AI Cameras

I studied and wrote history for six years, the final two at the graduate level. To say that history is written by the winners is a prime example of the Dunning-Kruger effect. It is a popular and repeated canard but has no basis in fact. A Marxist historical interpretation of the Luddites would be quite anti-owner and pro-worker, just as an example. A more than cursory reading of the Luddites or any other historical event will reveal a lot of opinions. While studying history I saw no evidence of an conspiracies of thought.. Rather the opposite, seminars could get quite heated in interpretations. The purpose of education is to encourage thought. Despite whatever impressions you may have it is not a conveyor belt of pre-assigned opinion.

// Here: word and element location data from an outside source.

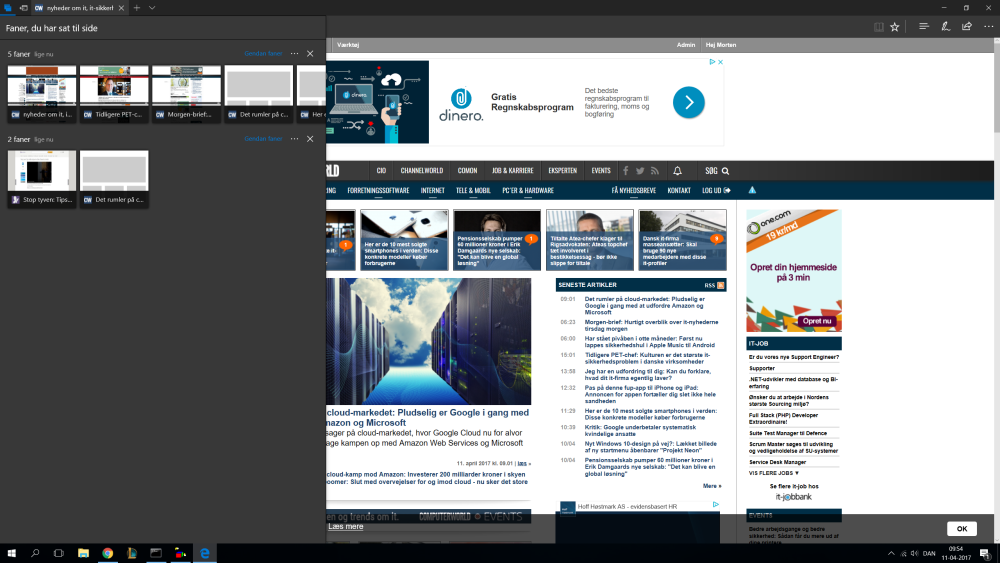Open more options for the 2 faner group
Viewport: 1000px width, 563px height.
point(294,139)
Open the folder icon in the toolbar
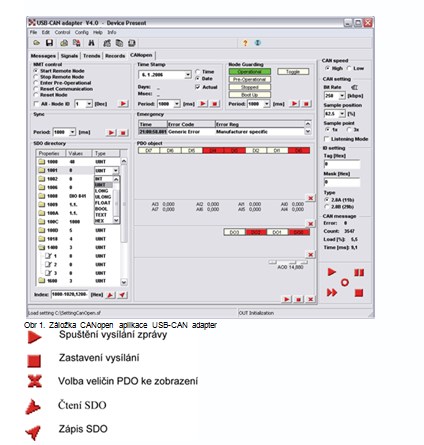The width and height of the screenshot is (424, 445). pyautogui.click(x=36, y=43)
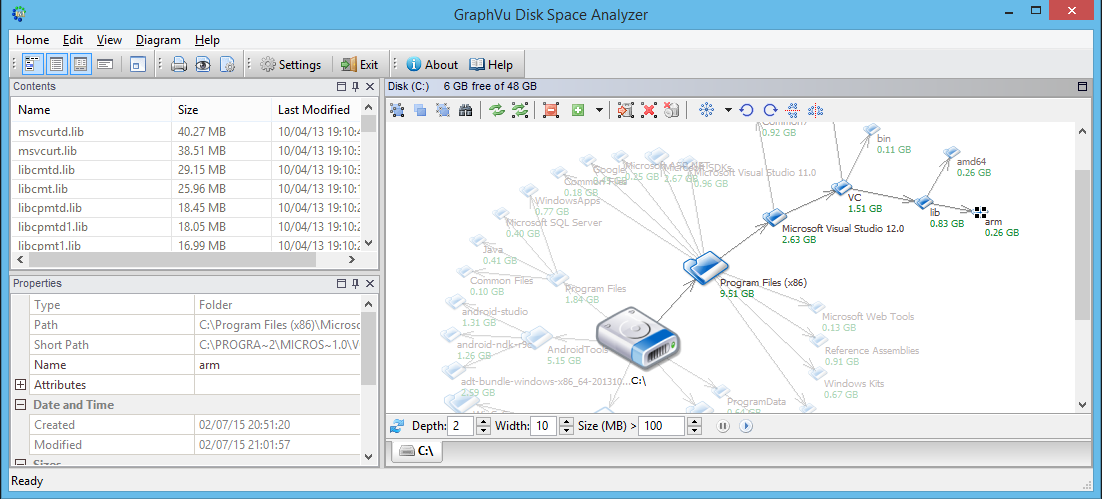Screen dimensions: 1102x499
Task: Click the printer icon in main toolbar
Action: click(179, 65)
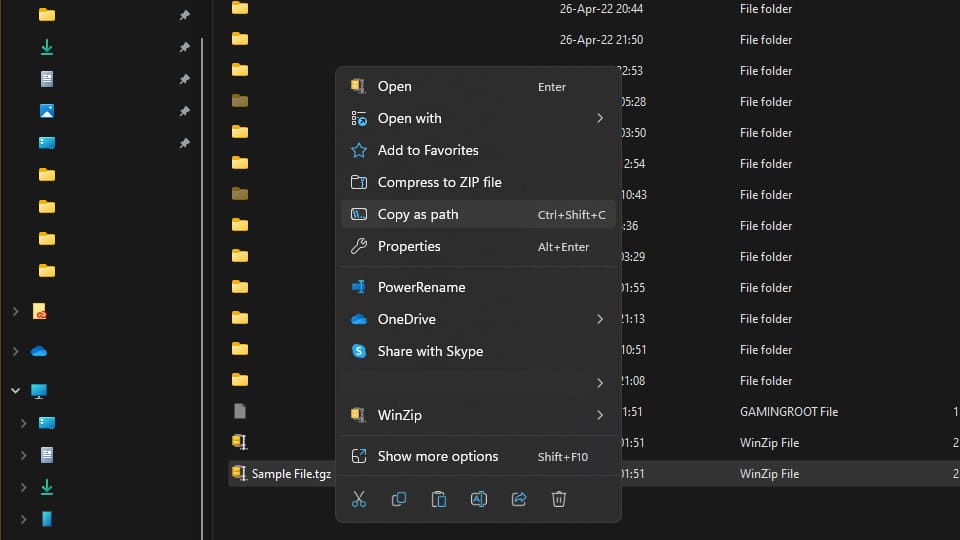960x540 pixels.
Task: Collapse the This PC tree node
Action: [15, 391]
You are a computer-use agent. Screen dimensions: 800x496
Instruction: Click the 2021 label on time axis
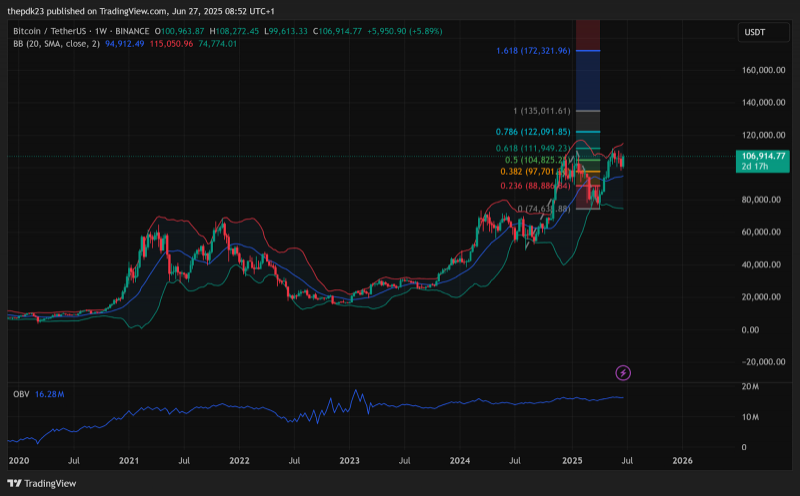tap(129, 460)
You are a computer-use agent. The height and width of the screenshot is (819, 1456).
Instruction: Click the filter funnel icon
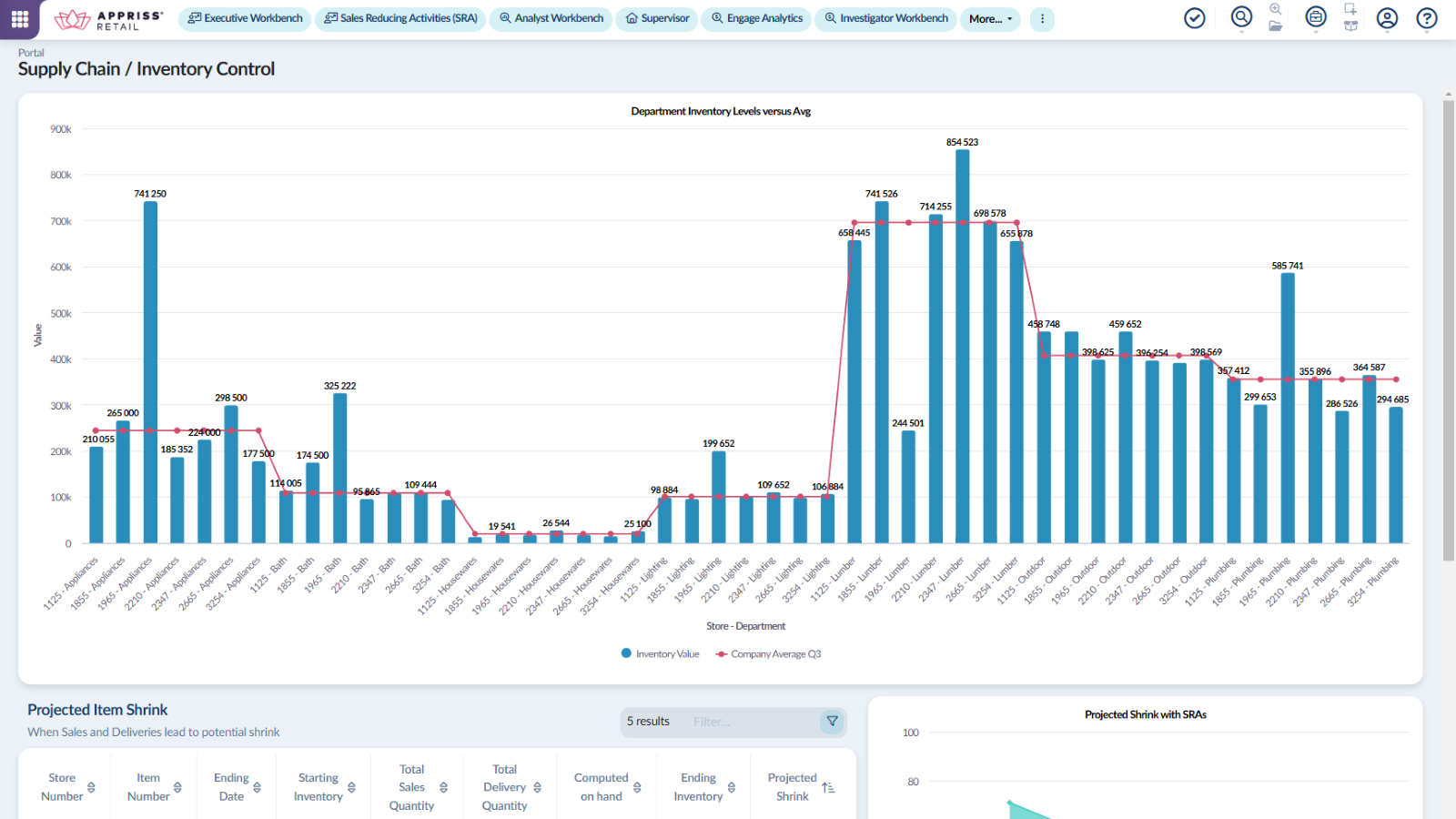click(x=832, y=722)
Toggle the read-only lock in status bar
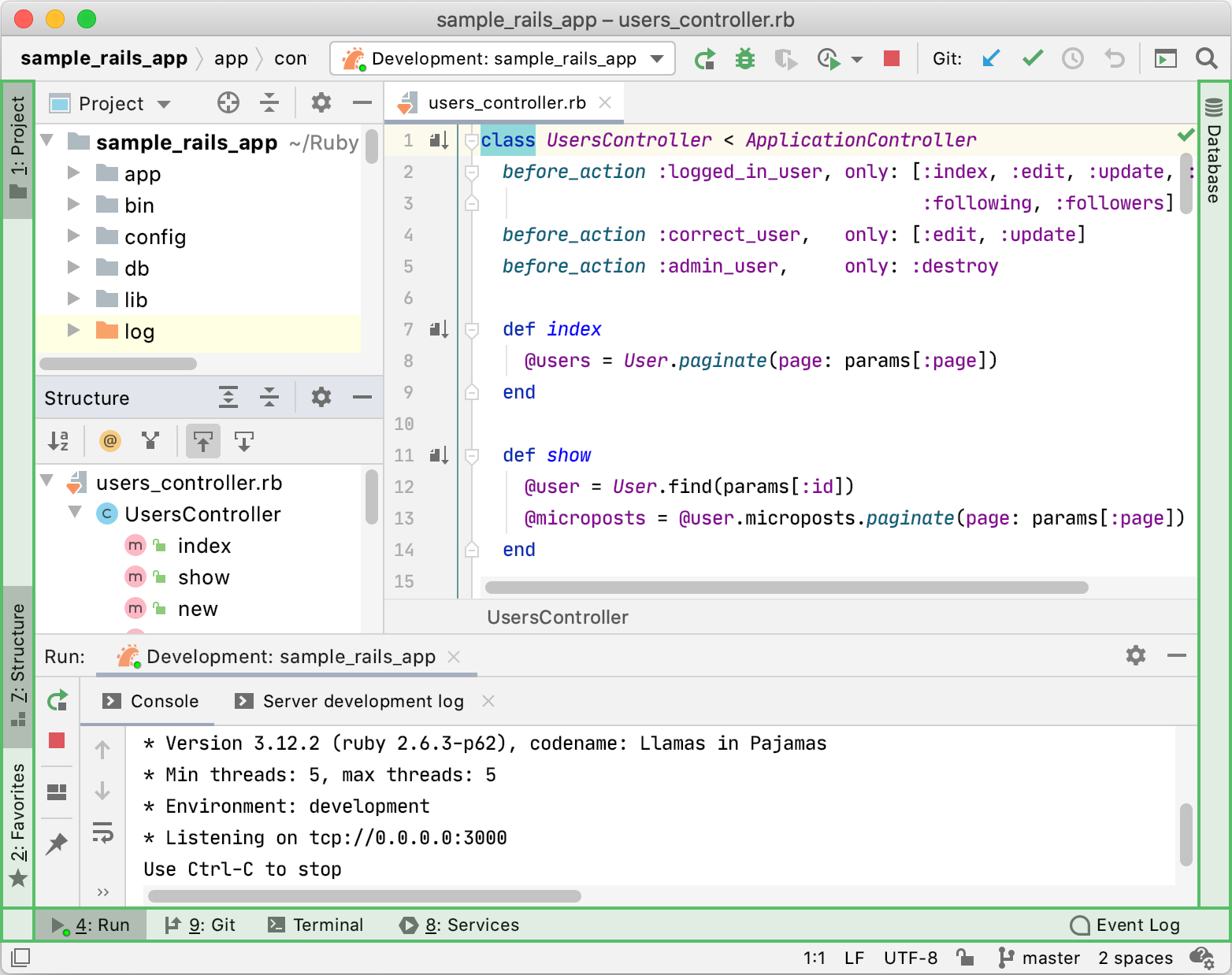1232x975 pixels. (x=965, y=958)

Broadly speaking AI is any intelligence that is artificial, and that could even include the vacuum advance that was once on automobile distributors and can certainly be applied to autofocus, auto ISO and so on. This seems to be degenerating into semantic quibbling. IMNSHO the increasing introduction of "automatic" functions to camera firmware/software increases the chances of a "keeper" rather than diminishes it. That is the point, isn't it? Others may enjoy the old analog(ue) exercise of film, light meters, manual focus and setting lens opening and shutter speed. I do not. I would not relish manually advancing the spark in my car either. It is 2025, almost 2026, let's reap the benefits of what science has brought us. I do understand that some folks like the analog exercise but doing things the hard way for whatever reason does not appeal to me. It's like playing golf with a croquet mallet or making love standing up in a hammock.
My car has neither spark plugs nor air induction system😉
 
I call your attention to a parallel, TV. Some folks are appalled at what is broadcast. TV's come with channel selectors and in the case of extreme disgust, the off switch. None of us are obliged to watch what we do not want to watch. Likewise we are not obliged to use all the "auto" functions on cameras. Turn them off if you don't want to use them. Any camera I have has that option.
No, not my point. Your "AI" auto features being referred to in cameras are machine learning. Not LLM/gen AI. We need to keep our terms defined, or this conversation gets confusing fast.
 
No, not my point. Your "AI" auto features being referred to in cameras are machine learning. Not LLM/gen AI. We need to keep our terms defined, or this conversation gets confusing fast.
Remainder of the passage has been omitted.